We are pleased to share with you the most recent publication from the MacOrtho team titled “Multiple testing in orthopedic literature: a common problem”.
Find the abstract below and click here to access the full-version of the article.
Walenkamp NN, Roes KC, Bhandari M, Goslings JC, Schep NW. Multiple testing in orthopedic literature: a common problem? BMC Res Notes. 2013 Sep 21;6(1):374.

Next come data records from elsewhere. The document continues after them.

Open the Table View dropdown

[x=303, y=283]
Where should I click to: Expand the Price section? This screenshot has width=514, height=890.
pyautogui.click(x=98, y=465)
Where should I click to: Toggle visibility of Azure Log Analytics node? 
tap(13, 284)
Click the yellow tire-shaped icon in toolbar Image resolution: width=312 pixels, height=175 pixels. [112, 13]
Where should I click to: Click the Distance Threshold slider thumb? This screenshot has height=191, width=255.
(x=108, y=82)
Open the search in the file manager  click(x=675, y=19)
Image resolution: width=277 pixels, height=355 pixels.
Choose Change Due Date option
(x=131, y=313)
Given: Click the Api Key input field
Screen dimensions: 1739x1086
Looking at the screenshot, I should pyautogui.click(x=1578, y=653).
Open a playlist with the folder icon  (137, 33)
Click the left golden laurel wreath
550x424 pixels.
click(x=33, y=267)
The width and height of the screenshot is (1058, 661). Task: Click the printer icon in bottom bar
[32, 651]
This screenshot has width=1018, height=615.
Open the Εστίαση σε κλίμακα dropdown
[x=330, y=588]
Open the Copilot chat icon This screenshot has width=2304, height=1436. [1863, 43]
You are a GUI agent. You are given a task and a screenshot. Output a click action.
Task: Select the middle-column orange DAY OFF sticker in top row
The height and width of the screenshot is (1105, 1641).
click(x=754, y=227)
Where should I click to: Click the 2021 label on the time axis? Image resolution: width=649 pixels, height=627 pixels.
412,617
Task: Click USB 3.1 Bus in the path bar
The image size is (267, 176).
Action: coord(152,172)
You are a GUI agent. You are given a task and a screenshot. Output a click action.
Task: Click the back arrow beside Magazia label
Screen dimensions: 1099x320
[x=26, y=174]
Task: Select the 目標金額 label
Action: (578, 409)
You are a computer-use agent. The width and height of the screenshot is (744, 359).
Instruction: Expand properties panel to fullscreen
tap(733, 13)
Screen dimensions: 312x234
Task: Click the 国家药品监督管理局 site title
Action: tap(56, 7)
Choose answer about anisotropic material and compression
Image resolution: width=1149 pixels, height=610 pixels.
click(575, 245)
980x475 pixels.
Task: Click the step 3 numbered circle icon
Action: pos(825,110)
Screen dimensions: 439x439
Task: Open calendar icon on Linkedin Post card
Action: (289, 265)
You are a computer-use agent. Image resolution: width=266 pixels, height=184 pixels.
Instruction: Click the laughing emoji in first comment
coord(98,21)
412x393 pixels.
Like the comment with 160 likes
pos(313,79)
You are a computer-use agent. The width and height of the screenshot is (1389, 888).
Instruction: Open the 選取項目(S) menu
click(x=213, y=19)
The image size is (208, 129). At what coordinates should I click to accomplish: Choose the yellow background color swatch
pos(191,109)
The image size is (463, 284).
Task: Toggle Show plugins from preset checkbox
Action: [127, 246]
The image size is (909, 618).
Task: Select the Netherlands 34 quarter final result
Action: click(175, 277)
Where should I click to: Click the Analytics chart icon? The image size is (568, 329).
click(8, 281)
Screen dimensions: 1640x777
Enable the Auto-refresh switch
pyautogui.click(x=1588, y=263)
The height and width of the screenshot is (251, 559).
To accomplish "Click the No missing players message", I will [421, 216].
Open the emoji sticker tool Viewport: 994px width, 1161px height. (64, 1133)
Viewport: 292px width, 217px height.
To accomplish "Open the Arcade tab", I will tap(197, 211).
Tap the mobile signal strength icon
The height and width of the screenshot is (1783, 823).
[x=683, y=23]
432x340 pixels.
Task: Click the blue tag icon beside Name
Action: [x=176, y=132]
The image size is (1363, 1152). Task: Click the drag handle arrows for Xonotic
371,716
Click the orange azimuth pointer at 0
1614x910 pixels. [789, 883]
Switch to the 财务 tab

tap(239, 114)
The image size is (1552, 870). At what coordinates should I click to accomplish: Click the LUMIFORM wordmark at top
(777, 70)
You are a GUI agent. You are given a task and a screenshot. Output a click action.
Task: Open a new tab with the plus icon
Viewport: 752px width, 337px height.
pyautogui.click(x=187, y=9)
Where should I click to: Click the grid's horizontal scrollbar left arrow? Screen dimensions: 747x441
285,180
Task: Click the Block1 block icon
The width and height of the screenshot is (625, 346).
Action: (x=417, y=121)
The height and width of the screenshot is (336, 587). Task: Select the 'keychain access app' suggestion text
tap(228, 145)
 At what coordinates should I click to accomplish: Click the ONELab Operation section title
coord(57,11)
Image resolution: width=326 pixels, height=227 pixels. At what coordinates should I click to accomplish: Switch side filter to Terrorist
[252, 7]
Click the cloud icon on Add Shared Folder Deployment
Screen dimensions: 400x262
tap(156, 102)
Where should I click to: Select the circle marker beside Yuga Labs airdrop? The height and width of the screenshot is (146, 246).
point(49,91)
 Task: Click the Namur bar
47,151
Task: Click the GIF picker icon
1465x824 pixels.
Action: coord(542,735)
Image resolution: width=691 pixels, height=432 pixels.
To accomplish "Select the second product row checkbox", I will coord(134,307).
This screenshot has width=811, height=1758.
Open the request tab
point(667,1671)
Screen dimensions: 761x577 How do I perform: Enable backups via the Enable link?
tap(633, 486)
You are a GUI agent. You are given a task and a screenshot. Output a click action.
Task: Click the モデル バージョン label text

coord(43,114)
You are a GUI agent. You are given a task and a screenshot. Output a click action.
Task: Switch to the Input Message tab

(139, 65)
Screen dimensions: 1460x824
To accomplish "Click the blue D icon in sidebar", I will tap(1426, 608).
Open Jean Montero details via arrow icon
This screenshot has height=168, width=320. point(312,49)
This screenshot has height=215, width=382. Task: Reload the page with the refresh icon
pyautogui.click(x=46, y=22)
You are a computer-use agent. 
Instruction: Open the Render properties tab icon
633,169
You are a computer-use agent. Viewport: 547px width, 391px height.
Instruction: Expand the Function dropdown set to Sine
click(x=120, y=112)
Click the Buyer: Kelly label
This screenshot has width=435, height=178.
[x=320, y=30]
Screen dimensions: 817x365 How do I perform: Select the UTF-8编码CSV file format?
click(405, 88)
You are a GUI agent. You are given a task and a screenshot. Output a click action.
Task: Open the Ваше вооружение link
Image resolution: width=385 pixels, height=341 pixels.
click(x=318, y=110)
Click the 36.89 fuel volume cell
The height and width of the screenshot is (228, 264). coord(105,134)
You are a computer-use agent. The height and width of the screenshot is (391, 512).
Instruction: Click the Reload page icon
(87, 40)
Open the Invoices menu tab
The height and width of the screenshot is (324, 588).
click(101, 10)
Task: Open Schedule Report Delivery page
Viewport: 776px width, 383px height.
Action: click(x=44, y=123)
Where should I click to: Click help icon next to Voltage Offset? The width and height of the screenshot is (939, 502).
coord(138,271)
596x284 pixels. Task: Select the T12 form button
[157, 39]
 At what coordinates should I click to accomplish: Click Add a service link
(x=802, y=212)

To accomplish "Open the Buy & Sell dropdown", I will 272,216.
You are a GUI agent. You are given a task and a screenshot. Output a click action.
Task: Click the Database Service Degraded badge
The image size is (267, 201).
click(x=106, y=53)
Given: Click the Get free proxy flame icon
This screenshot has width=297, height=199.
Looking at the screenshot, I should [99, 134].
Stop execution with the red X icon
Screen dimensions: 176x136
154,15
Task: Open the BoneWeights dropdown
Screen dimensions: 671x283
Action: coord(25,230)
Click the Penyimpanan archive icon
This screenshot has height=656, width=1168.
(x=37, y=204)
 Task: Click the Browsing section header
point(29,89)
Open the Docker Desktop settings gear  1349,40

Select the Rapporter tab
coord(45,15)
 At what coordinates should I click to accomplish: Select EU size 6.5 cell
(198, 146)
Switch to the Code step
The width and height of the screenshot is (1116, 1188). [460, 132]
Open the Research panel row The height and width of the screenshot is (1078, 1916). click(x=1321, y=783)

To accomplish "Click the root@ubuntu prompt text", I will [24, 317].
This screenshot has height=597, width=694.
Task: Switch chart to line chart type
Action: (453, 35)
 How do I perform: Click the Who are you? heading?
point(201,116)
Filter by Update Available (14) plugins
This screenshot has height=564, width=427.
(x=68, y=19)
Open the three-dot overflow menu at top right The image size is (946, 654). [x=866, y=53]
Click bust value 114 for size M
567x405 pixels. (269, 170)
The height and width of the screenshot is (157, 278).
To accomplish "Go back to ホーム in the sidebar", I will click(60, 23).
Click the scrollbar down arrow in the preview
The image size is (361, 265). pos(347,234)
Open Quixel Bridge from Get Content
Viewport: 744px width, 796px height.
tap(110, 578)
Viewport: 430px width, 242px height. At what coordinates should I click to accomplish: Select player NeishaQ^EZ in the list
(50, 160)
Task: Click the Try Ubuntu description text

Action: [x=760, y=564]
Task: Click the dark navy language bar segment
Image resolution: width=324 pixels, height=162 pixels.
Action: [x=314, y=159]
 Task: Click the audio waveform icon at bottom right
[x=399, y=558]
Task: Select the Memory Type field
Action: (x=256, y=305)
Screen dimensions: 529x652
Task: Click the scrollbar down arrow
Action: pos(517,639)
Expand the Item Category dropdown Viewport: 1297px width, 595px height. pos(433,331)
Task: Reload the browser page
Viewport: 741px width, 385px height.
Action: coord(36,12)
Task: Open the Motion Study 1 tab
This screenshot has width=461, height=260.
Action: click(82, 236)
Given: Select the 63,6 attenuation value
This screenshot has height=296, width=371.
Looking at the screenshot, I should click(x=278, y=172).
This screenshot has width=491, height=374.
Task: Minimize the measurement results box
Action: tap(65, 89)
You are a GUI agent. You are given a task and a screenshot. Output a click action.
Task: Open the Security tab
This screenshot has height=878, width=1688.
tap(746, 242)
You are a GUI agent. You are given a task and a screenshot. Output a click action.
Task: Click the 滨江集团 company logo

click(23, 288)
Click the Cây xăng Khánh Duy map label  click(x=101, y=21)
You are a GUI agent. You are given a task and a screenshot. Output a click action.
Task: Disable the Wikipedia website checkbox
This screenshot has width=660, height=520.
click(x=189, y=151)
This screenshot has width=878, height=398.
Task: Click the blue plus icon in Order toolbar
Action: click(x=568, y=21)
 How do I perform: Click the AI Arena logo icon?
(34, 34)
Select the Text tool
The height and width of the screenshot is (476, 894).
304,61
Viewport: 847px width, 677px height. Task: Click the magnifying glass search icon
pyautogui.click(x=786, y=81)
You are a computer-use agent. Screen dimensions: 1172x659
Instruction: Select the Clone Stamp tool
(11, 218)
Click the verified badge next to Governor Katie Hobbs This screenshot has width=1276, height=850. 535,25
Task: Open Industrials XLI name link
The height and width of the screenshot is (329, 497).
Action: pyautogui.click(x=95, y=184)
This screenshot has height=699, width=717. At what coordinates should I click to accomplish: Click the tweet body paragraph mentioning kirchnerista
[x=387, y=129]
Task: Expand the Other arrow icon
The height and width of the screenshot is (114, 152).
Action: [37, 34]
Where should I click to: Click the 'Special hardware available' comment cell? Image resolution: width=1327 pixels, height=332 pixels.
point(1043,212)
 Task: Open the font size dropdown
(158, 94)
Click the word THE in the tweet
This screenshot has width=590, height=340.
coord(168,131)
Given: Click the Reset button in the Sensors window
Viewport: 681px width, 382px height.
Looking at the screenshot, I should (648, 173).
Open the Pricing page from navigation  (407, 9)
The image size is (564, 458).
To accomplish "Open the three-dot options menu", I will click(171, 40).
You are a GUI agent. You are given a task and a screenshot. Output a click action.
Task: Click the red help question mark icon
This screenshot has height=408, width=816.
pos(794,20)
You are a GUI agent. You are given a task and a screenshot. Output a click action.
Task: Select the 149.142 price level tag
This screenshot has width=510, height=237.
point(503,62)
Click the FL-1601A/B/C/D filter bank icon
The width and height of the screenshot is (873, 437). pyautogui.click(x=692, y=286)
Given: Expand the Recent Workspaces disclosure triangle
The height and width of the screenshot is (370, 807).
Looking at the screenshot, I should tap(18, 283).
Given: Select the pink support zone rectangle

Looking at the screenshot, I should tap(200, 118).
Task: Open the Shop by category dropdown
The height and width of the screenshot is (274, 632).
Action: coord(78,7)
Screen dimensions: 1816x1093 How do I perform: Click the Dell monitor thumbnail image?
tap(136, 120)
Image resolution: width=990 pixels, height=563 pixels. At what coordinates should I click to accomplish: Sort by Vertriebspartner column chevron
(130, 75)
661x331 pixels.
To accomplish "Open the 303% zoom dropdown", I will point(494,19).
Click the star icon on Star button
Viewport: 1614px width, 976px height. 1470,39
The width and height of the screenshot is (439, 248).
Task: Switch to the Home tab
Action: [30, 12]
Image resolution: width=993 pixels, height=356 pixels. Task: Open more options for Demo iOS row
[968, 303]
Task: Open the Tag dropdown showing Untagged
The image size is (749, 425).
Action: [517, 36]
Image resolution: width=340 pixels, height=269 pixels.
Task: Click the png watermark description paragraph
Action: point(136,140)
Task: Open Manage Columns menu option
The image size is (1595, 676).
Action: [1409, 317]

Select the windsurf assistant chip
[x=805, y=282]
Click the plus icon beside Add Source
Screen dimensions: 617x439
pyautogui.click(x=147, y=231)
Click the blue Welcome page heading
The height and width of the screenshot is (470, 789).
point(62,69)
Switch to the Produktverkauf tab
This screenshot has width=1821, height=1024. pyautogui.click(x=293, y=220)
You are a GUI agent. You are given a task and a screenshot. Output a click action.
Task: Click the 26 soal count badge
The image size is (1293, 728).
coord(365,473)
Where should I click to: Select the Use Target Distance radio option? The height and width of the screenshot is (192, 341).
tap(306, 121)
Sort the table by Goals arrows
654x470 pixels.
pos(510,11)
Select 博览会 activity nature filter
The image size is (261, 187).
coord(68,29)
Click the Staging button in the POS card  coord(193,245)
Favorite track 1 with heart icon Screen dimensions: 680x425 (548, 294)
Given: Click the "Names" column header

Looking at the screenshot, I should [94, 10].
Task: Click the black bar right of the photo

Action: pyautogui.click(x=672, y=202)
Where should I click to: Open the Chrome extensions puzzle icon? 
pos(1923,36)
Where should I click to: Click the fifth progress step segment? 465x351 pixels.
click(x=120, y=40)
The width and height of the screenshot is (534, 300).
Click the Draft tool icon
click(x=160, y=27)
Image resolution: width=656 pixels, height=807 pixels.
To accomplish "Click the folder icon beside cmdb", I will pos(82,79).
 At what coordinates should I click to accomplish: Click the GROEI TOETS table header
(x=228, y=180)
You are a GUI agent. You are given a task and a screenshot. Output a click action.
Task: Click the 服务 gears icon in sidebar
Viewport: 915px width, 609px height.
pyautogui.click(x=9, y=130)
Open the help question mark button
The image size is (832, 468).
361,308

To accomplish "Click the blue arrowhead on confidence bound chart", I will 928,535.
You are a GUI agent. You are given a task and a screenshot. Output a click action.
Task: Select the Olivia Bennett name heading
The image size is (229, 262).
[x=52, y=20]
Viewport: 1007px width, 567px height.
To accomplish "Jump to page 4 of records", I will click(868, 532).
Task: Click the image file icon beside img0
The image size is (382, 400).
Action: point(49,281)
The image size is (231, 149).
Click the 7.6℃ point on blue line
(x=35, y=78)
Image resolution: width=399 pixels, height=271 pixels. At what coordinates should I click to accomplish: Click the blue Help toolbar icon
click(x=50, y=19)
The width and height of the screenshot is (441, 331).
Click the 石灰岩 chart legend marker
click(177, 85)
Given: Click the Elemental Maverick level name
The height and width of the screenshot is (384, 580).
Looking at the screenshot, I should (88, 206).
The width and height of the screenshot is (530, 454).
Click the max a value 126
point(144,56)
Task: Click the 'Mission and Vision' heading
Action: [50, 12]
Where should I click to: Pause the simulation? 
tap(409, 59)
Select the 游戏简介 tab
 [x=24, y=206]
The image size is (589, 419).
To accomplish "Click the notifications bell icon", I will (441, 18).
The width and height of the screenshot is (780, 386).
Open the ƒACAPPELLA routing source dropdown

BACKGROUND: Performing multiple tests in primary research is a frequent subject of discussion. This discussion originates from the fact that when multiple tests are performed, it becomes more likely to reject one of the null hypotheses, conditional on that these hypotheses are true and thus commit a type one error. Several correction methods for multiple testing are available. The primary aim of this study was to assess the quantity of articles published in two highly esteemed orthopedic journals in which multiple testing was performed. The secondary aims were to determine in which percentage of these studies a correction was performed and to assess the risk of committing a type one error if no correction was applied.
METHODS: The 2010 annals of two orthopedic journals (A and B) were systematically hand searched by two independent investigators. All articles on original research in which statistics were applied were considered. Eligible publications were reviewed for the use of multiple testing with respect to predetermined criteria.
RESULTS: A total of 763 titles were screened and 127 articles were identified and included in the analysis. A median of 15 statistical inference results were reported per publication in both journal A and B. Correction for multiple testing was performed in 15% of the articles published in journal A and in 6% from journal B. The estimated median risk of obtaining at least one significant result for uncorrected studies was calculated to be 54% for both journals.
CONCLUSION: This study shows that the risk of false significant findings is considerable and that correcting for multiple testing is only performed in a small percentage of all articles published in the orthopedic literature reviewed.